Consigna 1 →
Responde según el fragmento sobre los presos:
(a) ¿En medio de qué intentó escapar don Roberto?
(b) ¿En qué trabajaba el preso apodado "El Chele" antes de entrar a la cárcel?
(c) ¿De qué tipo era el restaurante de Comayagüela al que invitó a su esposa?
Consigna 2 →
Transcribe sin cambios el pasaje del fragmento sobre los presos que comienza en "Hace una pausa, y" y termina en "Nueva pausa.".
Consigna 3 →
Enumera todas las cantidades de años que aparecen escritas con palabras en el fragmento sobre los presos.

Fragmento de origen →
+++
Don Roberto quiso escapar en medio de unos sacos llenos de basura, lo que agrava su situación y, a pesar de haber cumplido más de la mitad de la pena, no tendrá libertad condicional “porque no es confiable para la sociedad y no se ha rehabilitado como se esperaba de él”.
“Ni modo –agrega–, me quedaré aquí los treinta años, si es que la muerte no me saca antes de estas paredes…”.
“Chepe”
Le dicen “El Chele”, aunque es trigueño, y me explica que le pusieron ese apodo porque cuando quiso escapar de la cárcel se metió en unos sacos vacíos de harina, y los guardias penitenciarios lo sacaron blanco como el algodón. Desde entonces lo llaman así.
“Tengo cuarenta y seis años –dice, con cierta tristeza–, y ya llevo diez años aquí. Me condenaron a diecisiete años, más los cinco que me agregaron por querer escapar. Hay quienes dicen que el deseo de ser libre es un derecho tan natural como humano, y yo creo que el querer escapar de la cárcel no debería ser penado, aunque se lo repriman al preso. Pero ese es otro tema”.
Hace una pausa, y agrega después de unos segundos en los que pareció ordenar los pensamientos en su cabeza: “Estoy aquí por estúpido; no hay otra palabra para describir lo que hice. Vivía bien, trabajaba como profesor de colegio, tenía una esposa y un hijo, y la vida me sonreía, pero mis celos absurdos me trajeron hasta aquí…”.
Nueva pausa.
“Una noche invité a mi esposa a cenar a un restaurante chino, uno muy antiguo, de Comayagüela, donde sirven una comida deliciosa, y que a ella le gustaba mucho. Pues estando sentados, esperando que nos sirvieran la comida, nos tomábamos una cerveza, cuando vimos entrar a un amigo mío, un viejo amigo, con el que compartí muchas cosas desde que éramos adolescentes, allá en el barrio Bella Vista. Era visita constante de mi casa porque nos conocíamos desde hacía mucho tiempo, y nos queríamos mucho. Cuando entró al restaurante él nos vio también y, con una sonrisa, se separó de su esposa y fue a saludarme. No sé por qué se veía apurado, y solo me saludó a mí, a pesar de que mi esposa esperaba que la saludara también a ella. Pero, cuando ya se retiraba, ella le dijo: ¿Y a mí no me saludás? ¿Es que dormí con vos?”.
+++
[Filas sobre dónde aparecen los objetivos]
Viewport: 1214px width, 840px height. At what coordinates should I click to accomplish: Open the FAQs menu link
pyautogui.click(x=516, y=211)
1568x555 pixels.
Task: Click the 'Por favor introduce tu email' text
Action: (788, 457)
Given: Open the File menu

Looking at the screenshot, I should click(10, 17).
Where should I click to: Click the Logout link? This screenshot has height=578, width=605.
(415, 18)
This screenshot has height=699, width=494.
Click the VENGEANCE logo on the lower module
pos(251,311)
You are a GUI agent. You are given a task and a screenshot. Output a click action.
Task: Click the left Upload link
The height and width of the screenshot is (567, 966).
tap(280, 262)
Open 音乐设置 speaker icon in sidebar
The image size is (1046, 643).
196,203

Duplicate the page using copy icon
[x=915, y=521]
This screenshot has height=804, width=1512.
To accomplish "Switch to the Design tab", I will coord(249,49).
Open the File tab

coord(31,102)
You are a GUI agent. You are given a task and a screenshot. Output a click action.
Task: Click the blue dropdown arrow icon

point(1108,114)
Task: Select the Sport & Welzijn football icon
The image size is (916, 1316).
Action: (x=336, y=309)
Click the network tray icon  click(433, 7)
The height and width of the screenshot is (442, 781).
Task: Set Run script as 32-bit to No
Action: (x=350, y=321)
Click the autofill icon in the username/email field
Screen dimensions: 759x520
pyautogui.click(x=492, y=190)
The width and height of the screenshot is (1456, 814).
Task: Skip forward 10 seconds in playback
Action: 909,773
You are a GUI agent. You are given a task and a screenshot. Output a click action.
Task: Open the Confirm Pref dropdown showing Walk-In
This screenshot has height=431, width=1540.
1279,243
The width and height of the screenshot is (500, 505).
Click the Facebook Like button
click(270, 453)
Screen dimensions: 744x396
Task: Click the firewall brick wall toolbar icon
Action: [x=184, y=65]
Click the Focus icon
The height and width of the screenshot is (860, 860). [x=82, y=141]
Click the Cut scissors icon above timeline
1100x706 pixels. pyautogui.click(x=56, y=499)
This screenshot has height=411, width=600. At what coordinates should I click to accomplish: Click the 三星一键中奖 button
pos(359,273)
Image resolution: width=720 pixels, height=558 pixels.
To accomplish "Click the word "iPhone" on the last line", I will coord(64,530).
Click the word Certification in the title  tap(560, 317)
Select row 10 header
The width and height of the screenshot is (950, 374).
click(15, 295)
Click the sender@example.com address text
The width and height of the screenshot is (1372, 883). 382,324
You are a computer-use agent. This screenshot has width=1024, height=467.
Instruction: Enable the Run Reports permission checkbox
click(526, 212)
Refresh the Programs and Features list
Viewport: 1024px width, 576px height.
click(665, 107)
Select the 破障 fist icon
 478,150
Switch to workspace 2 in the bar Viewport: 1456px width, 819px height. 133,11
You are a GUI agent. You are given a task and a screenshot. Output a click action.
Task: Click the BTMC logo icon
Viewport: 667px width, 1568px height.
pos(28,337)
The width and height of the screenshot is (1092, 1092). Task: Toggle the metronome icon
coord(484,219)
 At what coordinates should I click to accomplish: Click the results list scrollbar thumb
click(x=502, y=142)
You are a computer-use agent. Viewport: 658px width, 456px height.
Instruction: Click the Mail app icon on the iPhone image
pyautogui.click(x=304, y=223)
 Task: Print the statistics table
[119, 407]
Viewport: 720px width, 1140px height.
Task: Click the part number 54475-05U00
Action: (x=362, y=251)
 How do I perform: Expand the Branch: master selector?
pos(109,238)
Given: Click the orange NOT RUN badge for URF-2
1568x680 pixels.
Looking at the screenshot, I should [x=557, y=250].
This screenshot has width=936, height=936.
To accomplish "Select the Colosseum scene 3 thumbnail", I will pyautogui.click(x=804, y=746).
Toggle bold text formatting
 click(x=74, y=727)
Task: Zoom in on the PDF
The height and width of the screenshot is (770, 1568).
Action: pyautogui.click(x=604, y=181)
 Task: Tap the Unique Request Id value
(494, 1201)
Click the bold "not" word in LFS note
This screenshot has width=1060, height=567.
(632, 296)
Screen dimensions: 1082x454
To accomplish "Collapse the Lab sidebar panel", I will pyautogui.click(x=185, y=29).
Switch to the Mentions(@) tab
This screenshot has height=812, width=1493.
+++
Respuesta del ejercicio 1 →
(a) En medio de unos sacos llenos de basura.
(b) Trabajaba como profesor de colegio.
(c) Era un restaurante chino, muy antiguo.

Respuesta del ejercicio 2 →
Hace una pausa, y agrega después de unos segundos en los que pareció ordenar los pensamientos en su cabeza: “Estoy aquí por estúpido; no hay otra palabra para describir lo que hice. Vivía bien, trabajaba como profesor de colegio, tenía una esposa y un hijo, y la vida me sonreía, pero mis celos absurdos me trajeron hasta aquí…”.
Nueva pausa.

Respuesta del ejercicio 3 →
treinta, cuarenta y seis, diez, diecisiete, cinco